• _Tarefas do exercício_:
A - Edite o trecho do documento, começando em "Tem mulher reproduzindo" e indo até "seus amigos machistas?", e troque "condescendente" por "arrogante".
B - Segundo o trecho do documento, que privilégio o homem tem?

• _Trecho do documento_:
^^^^

As pulgas da minha orelha

Tem coisas que me dão dor de barriga, raiva, profundo mal-estar: a aversão à sexualidade feminina, declarações machistas, homens exercendo poder sobre mulheres ao assediar desconhecidas na rua e isso ser visto como “paquera”, mulheres sendo assassinadas pelos parceiros, mulheres não terem direito ao próprio corpo, embriões terem mais direitos que mulheres, mulheres ganharem menos, mulheres negras ganharem menos ainda, mulheres trans sequer serem aceitas no mercado de trabalho, as prisões dos papéis de gênero, o patriarcado contando todos os dias e em todos os lugares a mesma narrativa: a de que mulheres são interesseiras, oportunistas, mentirosas, vadias, que não podem ser amigas umas das outras. Coisas assim.

Outras coisas me dão uma coceirinha atrás da orelha. Não são coisas tão graves, mas não por isso são menos incômodas. E as pulgas da minha orelha cresceram e cresceram e já não consigo simplesmente ignorá-las. Tanto que até comecei a dar-lhes nomes.

 

1.

A pulguinha Homem-Feminista-Reproduzindo-Machismo é a maior delas. Não que eu ache que homem não possa ser feminista. Eu quero é mais que todo mundo seja feminista, para que um dia o feminismo não seja mais necessário. Mas veja bem: justamente por reconhecer que vivemos em uma sociedade desigual que concede grandes privilégios para o homem cissexual, ele precisa tomar cuidado redobrado com a sua atuação dentro do feminismo.

O homem tem o privilégio de poder falar e de ser ouvido. Ele tem voz em todos os setores da sociedade, é a sua história que ouvimos, é o seu ponto de vista que normatiza o mundo. Aí ele passa a ser feminista e quer fazer o mesmo entre as feministas. Tomar o nosso microfone, dizer como devemos conduzir a nossa ciranda. Cara: não. Tem até os que não se envergonham em apontar o dedo para mulheres e dizer que ELAS são machistas.

Tem mulher reproduzindo machismo? Claro. Mas ela também é vítima. Acusá-la de machismo é, em parte, culpar a vítima. E quando é um homem fazendo essa acusação, a coisa fica ainda pior. Apenas imaginem um grupo de pessoas brancas apontando o dedo para uma pessoa negra e dizendo “ei, você é racista!”. Pois é.

Isso acontece porque o lugar de fala importa. Se você faz parte do grupo que recebe os privilégios de um sistema que oprime outras pessoas, pega muito mal apontar para esses oprimidos e tentar ensinar-lhes como se empoderarem. Soa condescendente e paternalista.

Me perguntaram se os homens feministas então nunca podem apontar o machismo das mulheres. Eu devolvo com outra pergunta: por que esses homens feministas têm tanta “boa vontade” para ensinar feminismo para mulheres – do alto de seus privilégios masculinos –, em vez de usar essa boa vontade para ensinar seus amigos machistas?

Quer escrever sobre feminismo? Ótimo. Mas procure usar o seu privilégio (aquele, de falar e de ser ouvido) para levar o feminismo para espaços masculinos e machistas que ainda têm resistência para ouvir mulheres: escreva textos para homens, dialogue com homens, divulgue seus textos entre seus amigos. Sabe aquele esforço gasto para discutir com uma feminista e mostrar que é você que tem razão sobre um ponto do feminismo? Poderia muito bem ser investido para fazer outro cara refletir sobre o machismo. Assim, só uma dica.

^^^^

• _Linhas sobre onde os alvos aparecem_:
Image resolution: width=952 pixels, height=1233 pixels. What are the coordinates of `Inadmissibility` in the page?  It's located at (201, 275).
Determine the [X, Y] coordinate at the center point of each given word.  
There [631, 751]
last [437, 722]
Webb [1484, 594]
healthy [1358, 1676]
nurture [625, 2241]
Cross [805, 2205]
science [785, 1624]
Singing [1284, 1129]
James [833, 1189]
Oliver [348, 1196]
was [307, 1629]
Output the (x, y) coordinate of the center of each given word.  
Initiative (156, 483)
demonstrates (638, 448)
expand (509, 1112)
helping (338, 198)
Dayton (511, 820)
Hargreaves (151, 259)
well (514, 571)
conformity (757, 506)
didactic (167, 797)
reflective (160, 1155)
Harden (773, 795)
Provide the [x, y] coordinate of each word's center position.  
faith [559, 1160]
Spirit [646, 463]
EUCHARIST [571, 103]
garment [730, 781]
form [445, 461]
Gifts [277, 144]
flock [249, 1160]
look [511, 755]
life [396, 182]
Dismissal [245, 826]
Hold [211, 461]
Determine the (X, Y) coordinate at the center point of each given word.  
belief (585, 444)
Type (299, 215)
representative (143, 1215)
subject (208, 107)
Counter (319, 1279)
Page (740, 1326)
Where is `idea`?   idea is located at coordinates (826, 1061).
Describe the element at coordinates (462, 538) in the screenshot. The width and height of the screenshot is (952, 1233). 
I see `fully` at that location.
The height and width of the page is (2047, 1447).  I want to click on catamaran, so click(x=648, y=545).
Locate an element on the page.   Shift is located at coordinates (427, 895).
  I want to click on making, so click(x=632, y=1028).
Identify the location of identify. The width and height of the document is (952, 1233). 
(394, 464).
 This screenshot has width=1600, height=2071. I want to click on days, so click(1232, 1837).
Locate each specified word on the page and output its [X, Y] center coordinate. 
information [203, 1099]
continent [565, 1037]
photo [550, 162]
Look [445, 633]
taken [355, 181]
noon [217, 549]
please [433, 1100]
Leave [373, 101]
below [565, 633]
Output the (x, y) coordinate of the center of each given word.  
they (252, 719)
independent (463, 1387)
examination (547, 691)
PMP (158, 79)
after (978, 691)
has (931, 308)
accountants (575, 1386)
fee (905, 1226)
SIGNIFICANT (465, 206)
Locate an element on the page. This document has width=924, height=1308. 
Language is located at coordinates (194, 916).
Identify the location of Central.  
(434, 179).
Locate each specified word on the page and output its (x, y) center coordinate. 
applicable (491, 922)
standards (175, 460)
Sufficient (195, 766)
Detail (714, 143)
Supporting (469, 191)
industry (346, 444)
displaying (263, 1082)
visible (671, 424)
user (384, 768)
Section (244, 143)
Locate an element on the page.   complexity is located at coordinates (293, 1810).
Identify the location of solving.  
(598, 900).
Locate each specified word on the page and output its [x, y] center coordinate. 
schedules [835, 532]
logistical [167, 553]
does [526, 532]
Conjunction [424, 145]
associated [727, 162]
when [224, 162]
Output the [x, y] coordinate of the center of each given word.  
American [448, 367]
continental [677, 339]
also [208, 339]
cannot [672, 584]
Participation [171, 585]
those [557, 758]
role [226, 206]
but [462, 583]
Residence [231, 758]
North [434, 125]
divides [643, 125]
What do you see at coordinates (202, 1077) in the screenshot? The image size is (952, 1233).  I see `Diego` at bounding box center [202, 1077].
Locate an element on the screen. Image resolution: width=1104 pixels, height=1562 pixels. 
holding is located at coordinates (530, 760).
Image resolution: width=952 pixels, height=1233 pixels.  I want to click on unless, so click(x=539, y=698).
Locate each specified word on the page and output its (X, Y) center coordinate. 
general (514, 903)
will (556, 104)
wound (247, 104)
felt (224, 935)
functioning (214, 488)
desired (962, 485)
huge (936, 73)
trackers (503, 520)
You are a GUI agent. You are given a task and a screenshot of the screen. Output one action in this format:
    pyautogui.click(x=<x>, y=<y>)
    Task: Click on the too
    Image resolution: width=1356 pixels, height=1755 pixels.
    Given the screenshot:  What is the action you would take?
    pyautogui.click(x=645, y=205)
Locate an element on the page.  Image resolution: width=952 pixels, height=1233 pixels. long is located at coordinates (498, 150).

^^^^

• _As respostas_:
A -
Tem mulher reproduzindo machismo? Claro. Mas ela também é vítima. Acusá-la de machismo é, em parte, culpar a vítima. E quando é um homem fazendo essa acusação, a coisa fica ainda pior. Apenas imaginem um grupo de pessoas brancas apontando o dedo para uma pessoa negra e dizendo “ei, você é racista!”. Pois é.

Isso acontece porque o lugar de fala importa. Se você faz parte do grupo que recebe os privilégios de um sistema que oprime outras pessoas, pega muito mal apontar para esses oprimidos e tentar ensinar-lhes como se empoderarem. Soa arrogante e paternalista.

Me perguntaram se os homens feministas então nunca podem apontar o machismo das mulheres. Eu devolvo com outra pergunta: por que esses homens feministas têm tanta “boa vontade” para ensinar feminismo para mulheres – do alto de seus privilégios masculinos –, em vez de usar essa boa vontade para ensinar seus amigos machistas?

B - O privilégio de poder falar e de ser ouvido.